The .500 S&W Magnum is a .50 caliber, semi-rimmed pistol cartridge developed by Cor-Bon in partnership with the Smith & Wesson "X-Gun" engineering team for use in the Smith & Wesson Model 500 X-frame revolver. The cartridge, along with the Smith & Wesson Model 500 revolver, was introduced in February 2003 at the SHOT show. The purpose of this cartridge was as a hunting handgun cartridge capable of taking all North American game species.
History[]
The .500 Smith & Wesson Magnum was designed from the outset to be the most powerful production handgun cartridge in existence at the time. Smith & Wesson product manager Herb Belin proposed the idea of developing the revolver and cartridge to the S&W sales team. With the backing of the sales team, the project was approved by S&W President Bob Scott. The ammunition would be developed by Cor-Bon and Peter Pi in partnership with the S&W X-Gun engineering team of Brett Curry Lead Design Engineer, Rich Mikuta and Tom Oakley. Eleven months later, on January 9, 2003 the team unveiled the S&W Model 500 revolver and the .500 S&W Magnum cartridge. According to Belin, the cartridge was designed from its inception to be substantially more powerful than any other production handgun cartridge before it. Cor-Bon would later go on to develop the .500 S&W Special cartridge.
Design details[]
The .500 S&W Magnum cartridge uses bullets that are .500 inches in diameter (.50 caliber, 12.7mm). The Smith & Wesson Model 500 revolver will accept both .500 S&W Magnum and .500 S&W Special ammunition; unlike other revolver cartridges, there are no firearms that will accept .500 S&W Special cartridges, but will not fire the .500 S&W Magnum.

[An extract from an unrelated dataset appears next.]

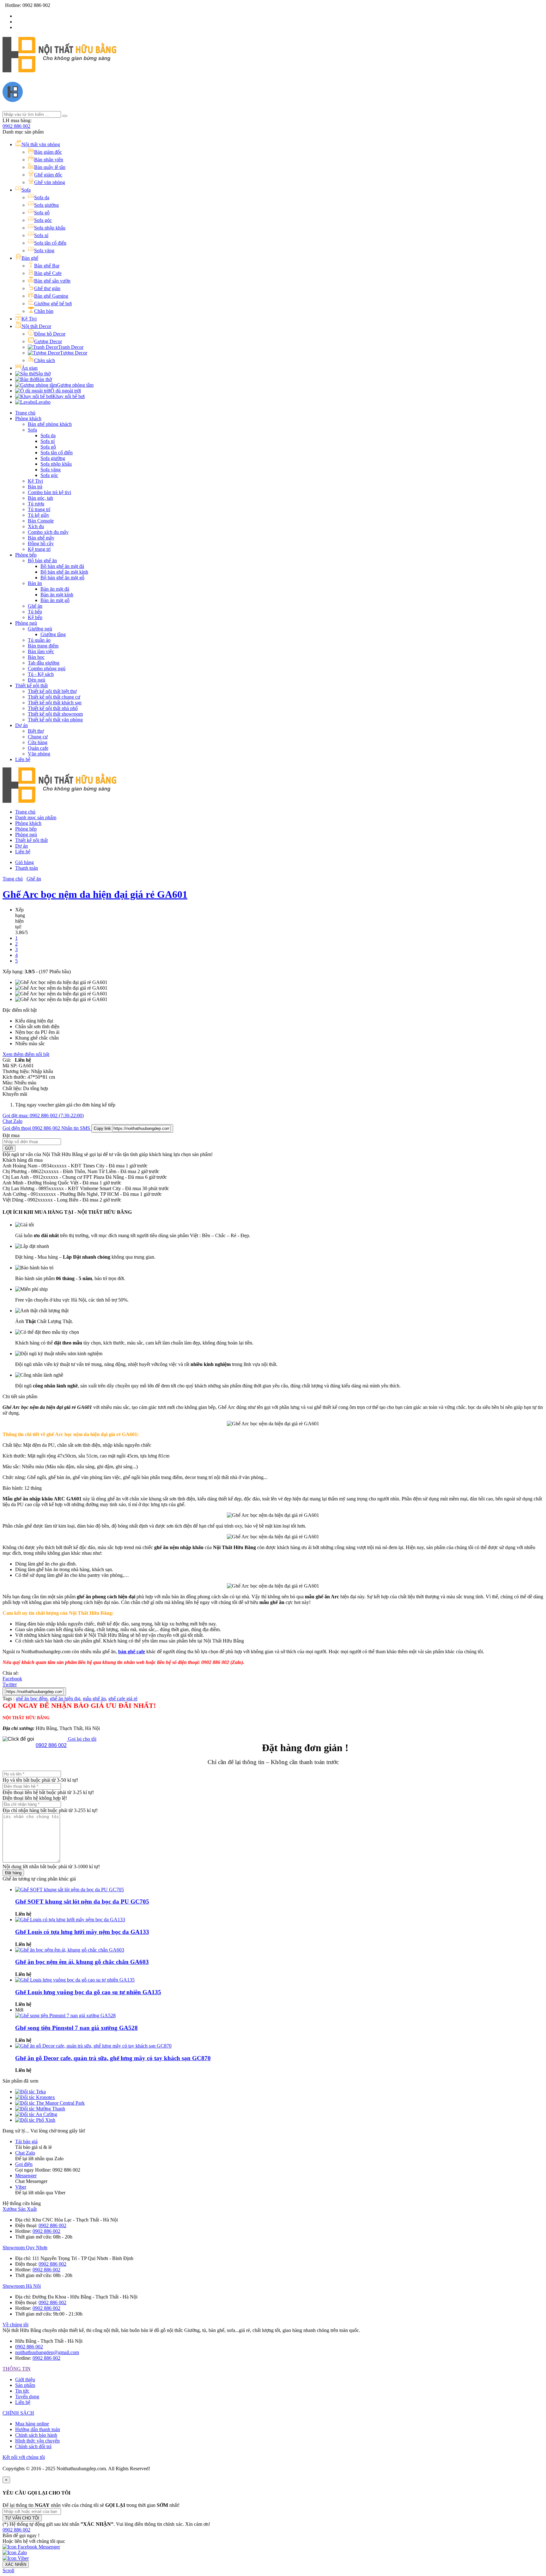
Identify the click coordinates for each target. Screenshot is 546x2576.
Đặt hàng (13, 1872)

The .500 S&W Magnum is a rimmed, centerfire cartridge. Initial runs of this cartridge used large pistol primers; Smith & Wesson switched to using large rifle primers to prevent the firing pin from piercing the primer when max loads or heavy bullets were used (bullets over 400 grains).[1] The .500 fires at a maximum pressure of 60,000 PSI, launching projectiles ranging in weight from 275 grains to 500 grains[2] at speeds ranging from just over 1,400 FPS to over 2,000 FPS. Most factory loads fire at pressures of around 50,000 PSI, and some handloads may use bullets heavier than 500 grains.